The first beavers to live naturally in the wild in England for over 400 years have been given the green light to stay after a five-year trial showed their dam-building activities were good for wildlife and people.
Beavers, semi-aquatic vegetarian mammals, were hunted to extinction in Britain more than four centuries ago because people wanted their meat, fur and castoreum, a secretion that was used in medicine and perfumes.
But in 2013 a family of beavers was found to be living on the River Otter in Devon, a rural county in southwest England.
It is not clear where the beavers came from and at first they were threatened with eviction.
Instead, they were allowed to stay for five years under a trial spearheaded by the Devon Wildlife Trust charity which studied their behaviour and impact on the environment.
The beavers thrived, successfully breeding and dispersing throughout the river’s catchment area.

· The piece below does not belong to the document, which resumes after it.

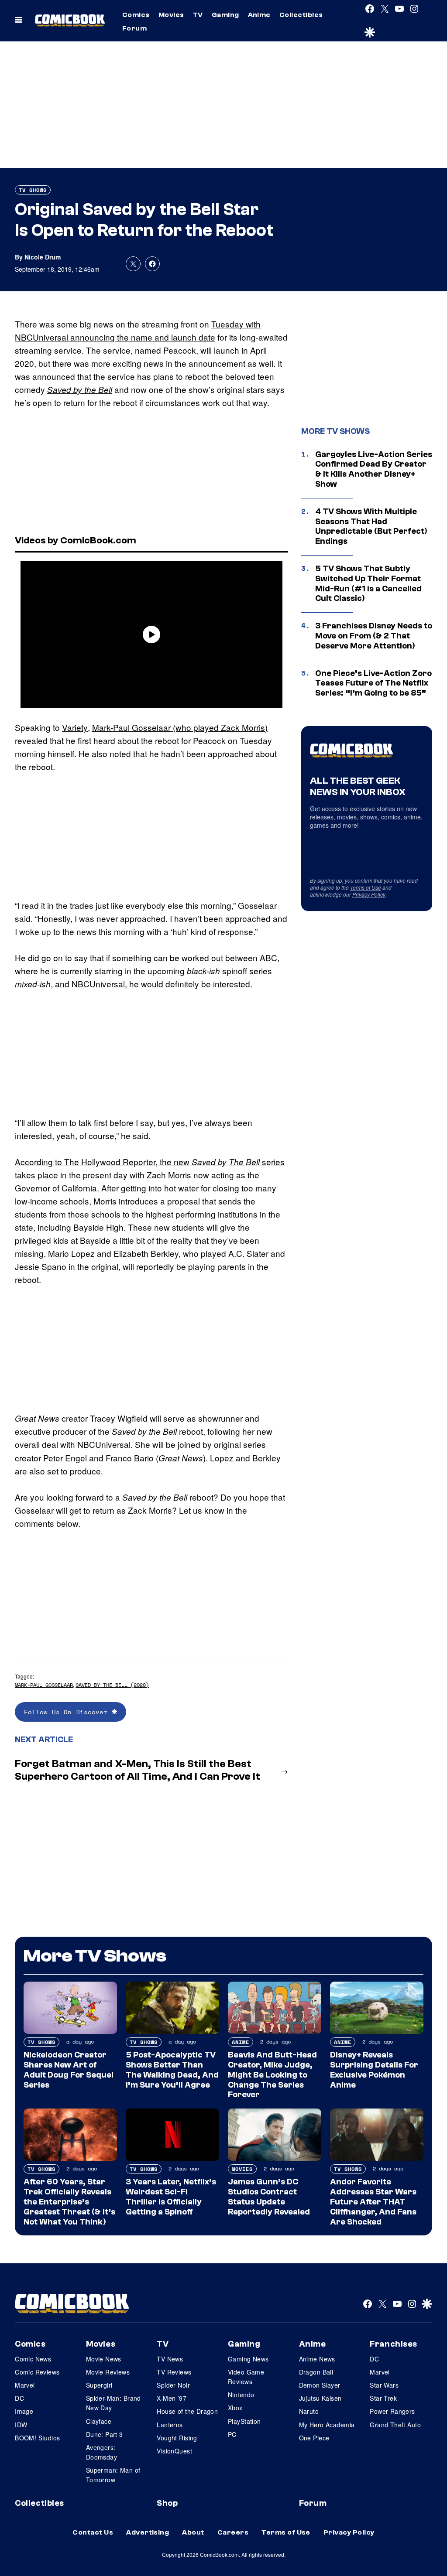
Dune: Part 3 (104, 2434)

They have built 28 dams and are now estimated to consist of 15 family groups.
The five-year trial found that other creatures such as fish, insects, birds and water voles had benefitted from the presence of the beavers, who enhance wetland habitats.
Their dams had also reduced the risk of flooding to some human homes.
As a result, the government announced yesterday the beavers would be allowed to stay permanently, expanding their range naturally — the first legally sanctioned reintroduction to England of an extinct native mammal.
“This is the most groundbreaking government decision for England’s wildlife for a generation,” said Peter Burgess, director of conservation at Devon Wildlife Trust.
“Beavers are nature’s engineers and have the unrivalled ability to breathe new life into our rivers and wetlands.”